### YOUR ASSIGNMENT
Present each line of the entries below that holds the word "Notify".

### Data extracted from a collection
╔══

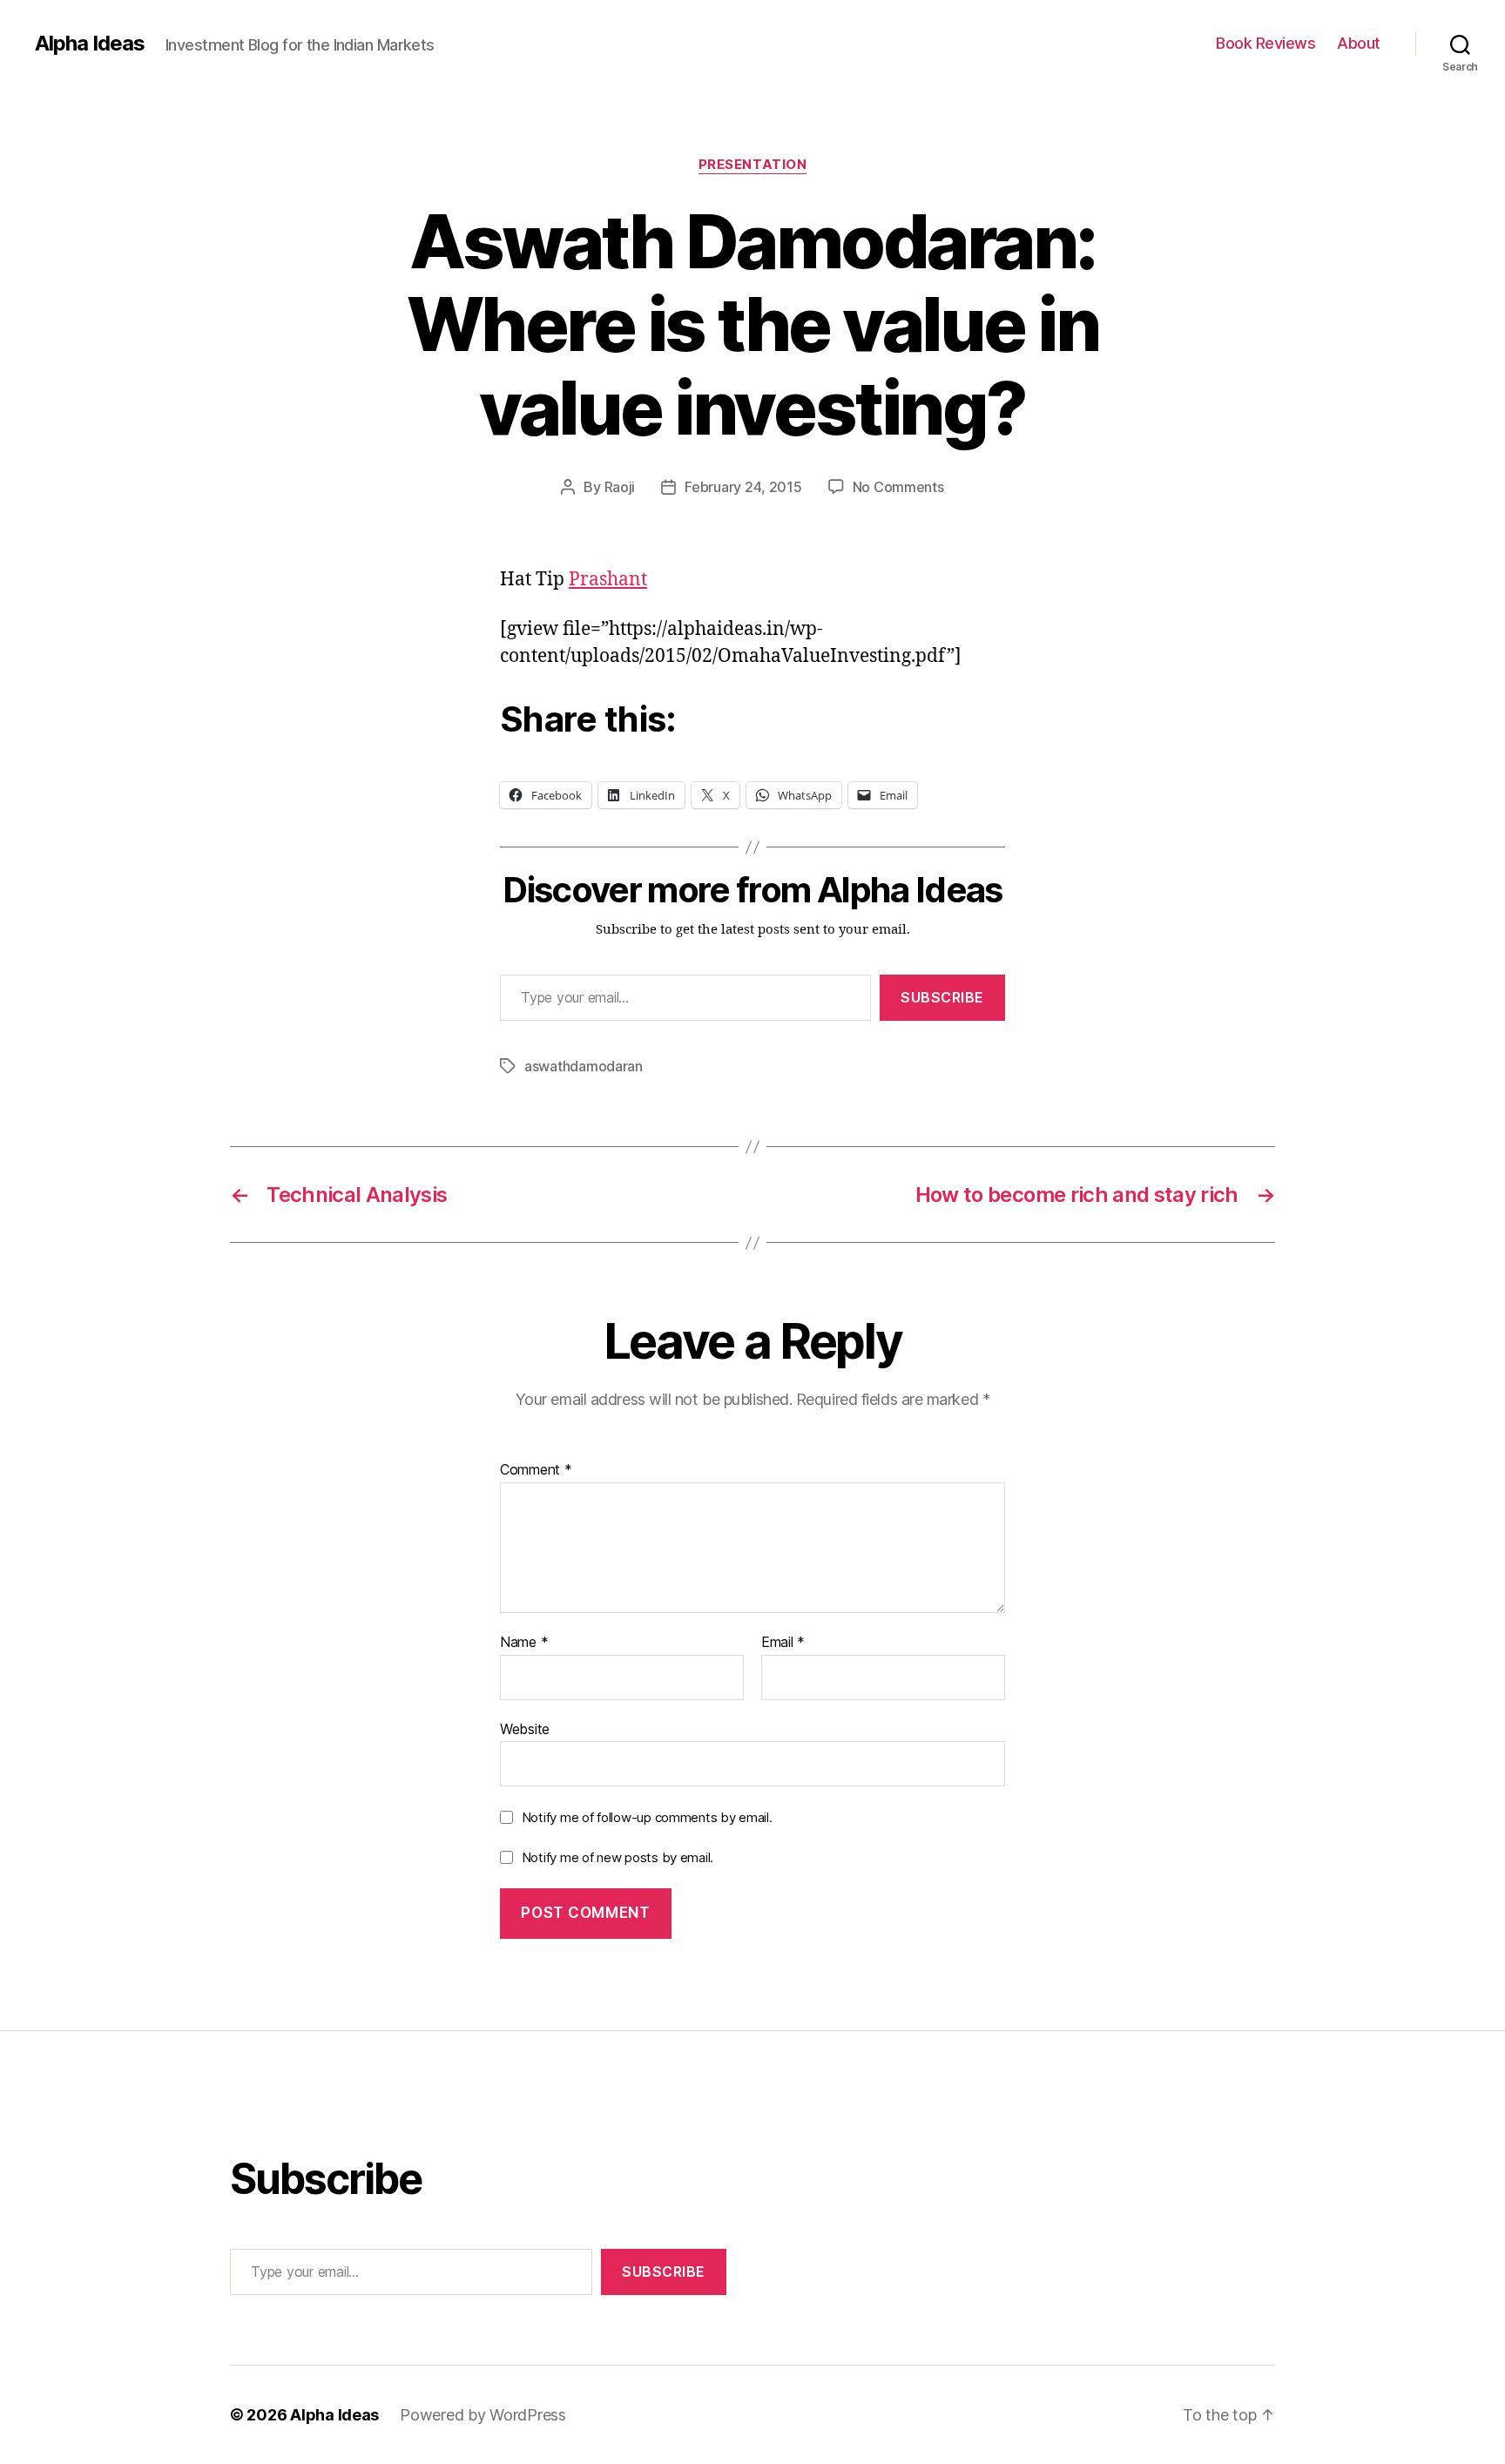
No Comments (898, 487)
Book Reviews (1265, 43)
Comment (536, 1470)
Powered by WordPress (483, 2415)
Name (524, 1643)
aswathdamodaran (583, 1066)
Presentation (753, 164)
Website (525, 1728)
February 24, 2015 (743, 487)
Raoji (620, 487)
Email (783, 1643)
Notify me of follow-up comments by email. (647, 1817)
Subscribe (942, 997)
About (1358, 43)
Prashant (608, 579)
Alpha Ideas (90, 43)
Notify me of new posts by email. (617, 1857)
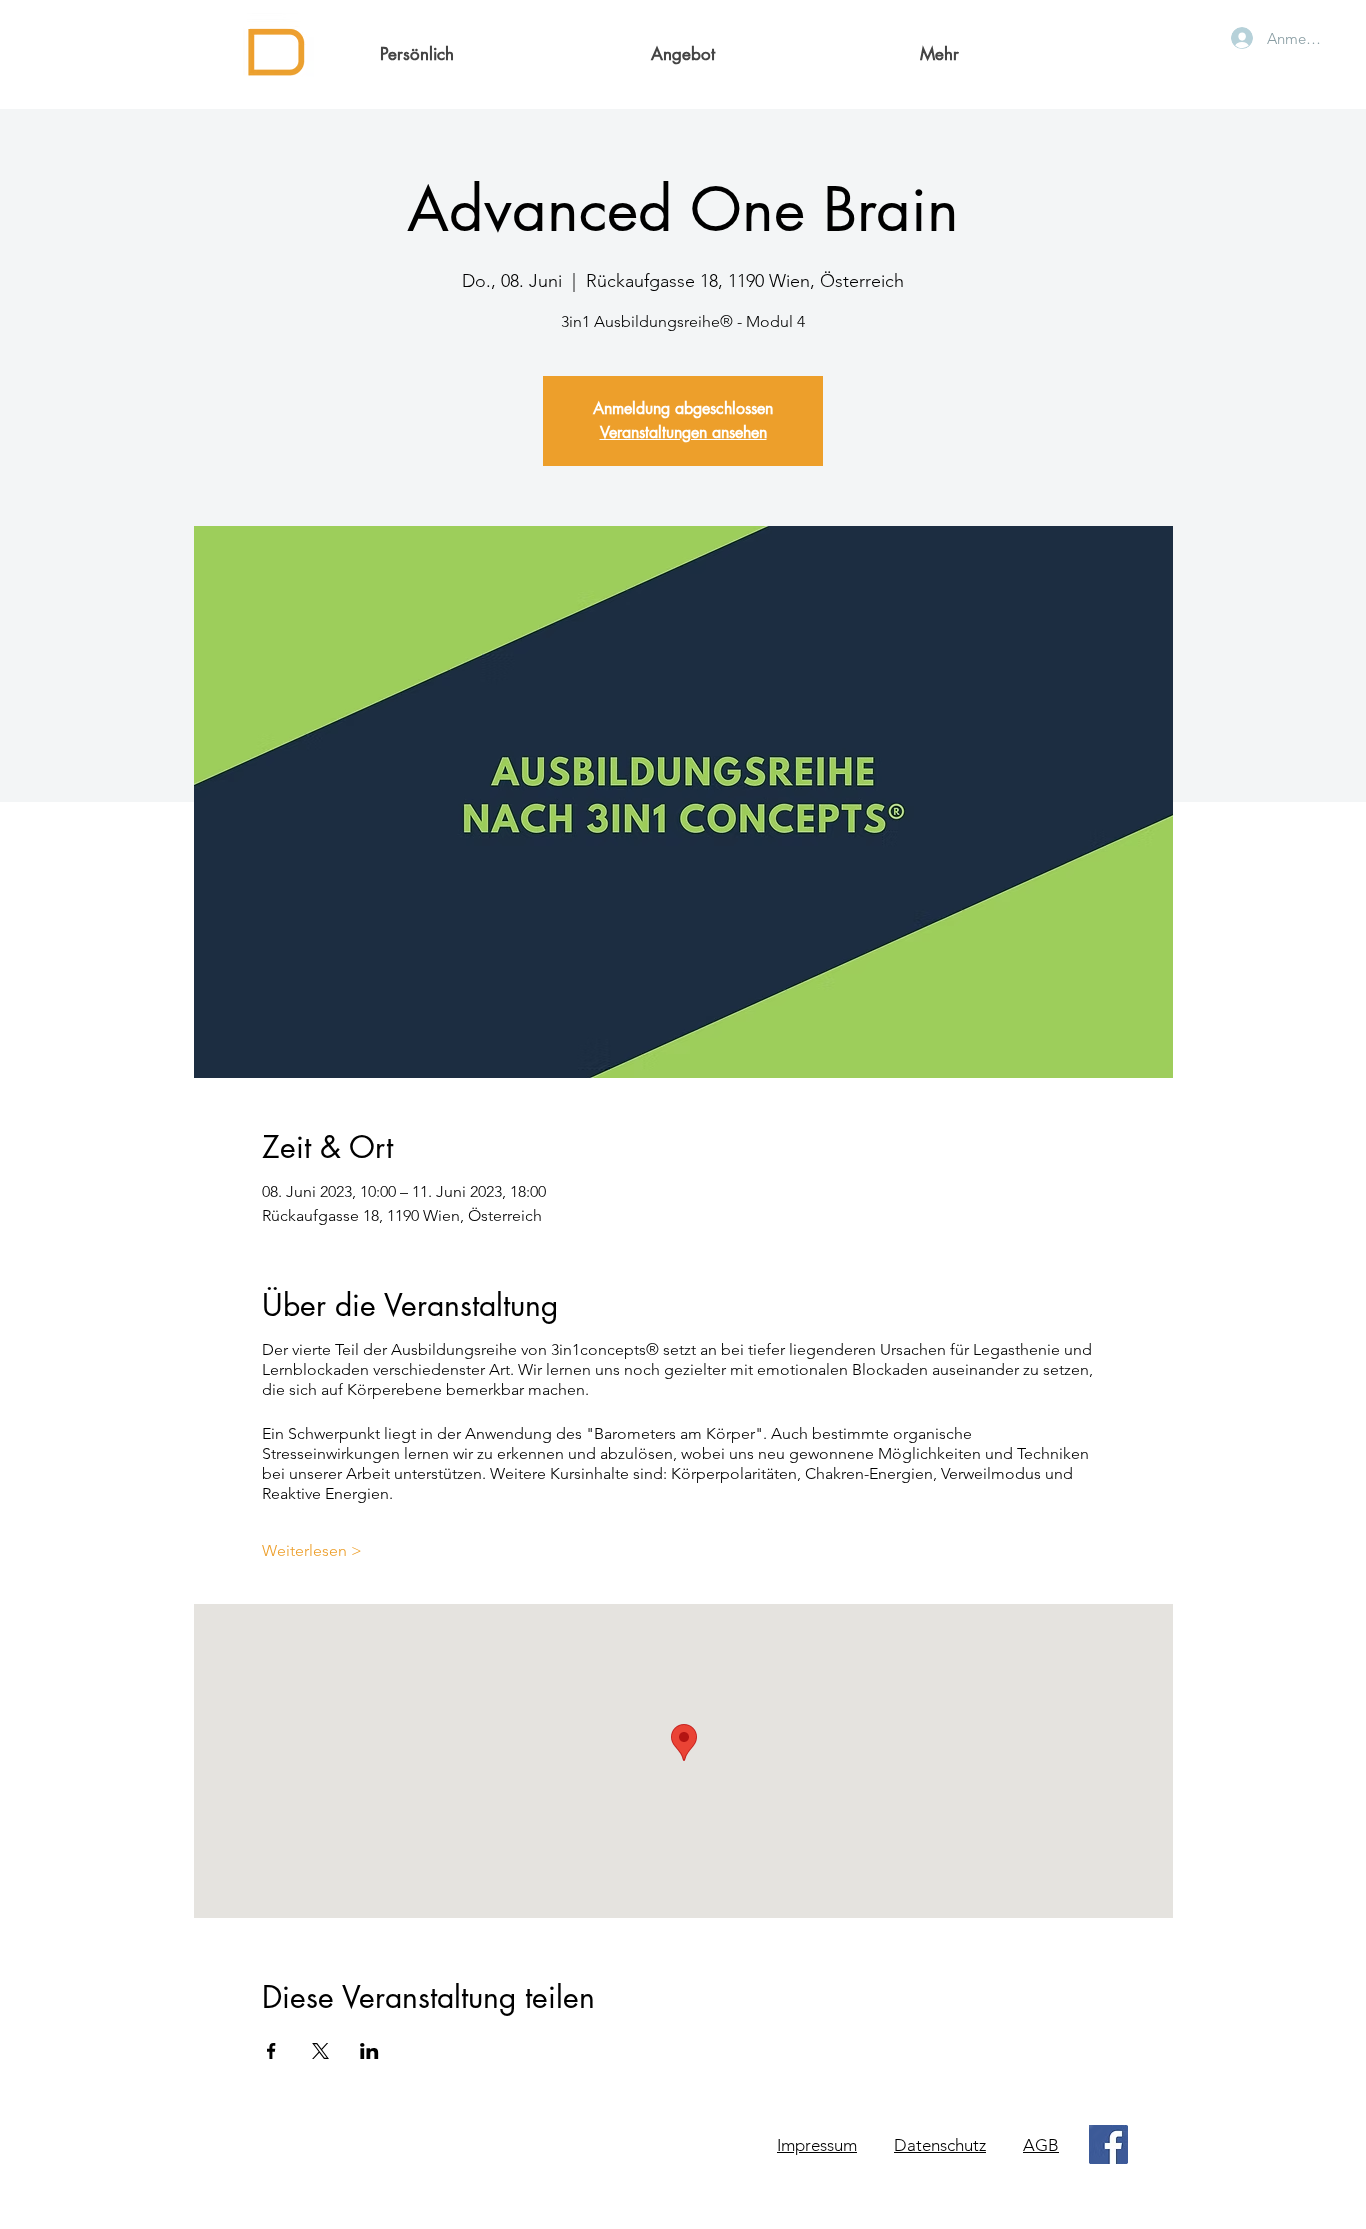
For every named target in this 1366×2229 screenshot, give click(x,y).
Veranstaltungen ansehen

╚══

### TASK RESPONSE
Notify me of follow-up comments by email. (647, 1817)
Notify me of new posts by email. (617, 1857)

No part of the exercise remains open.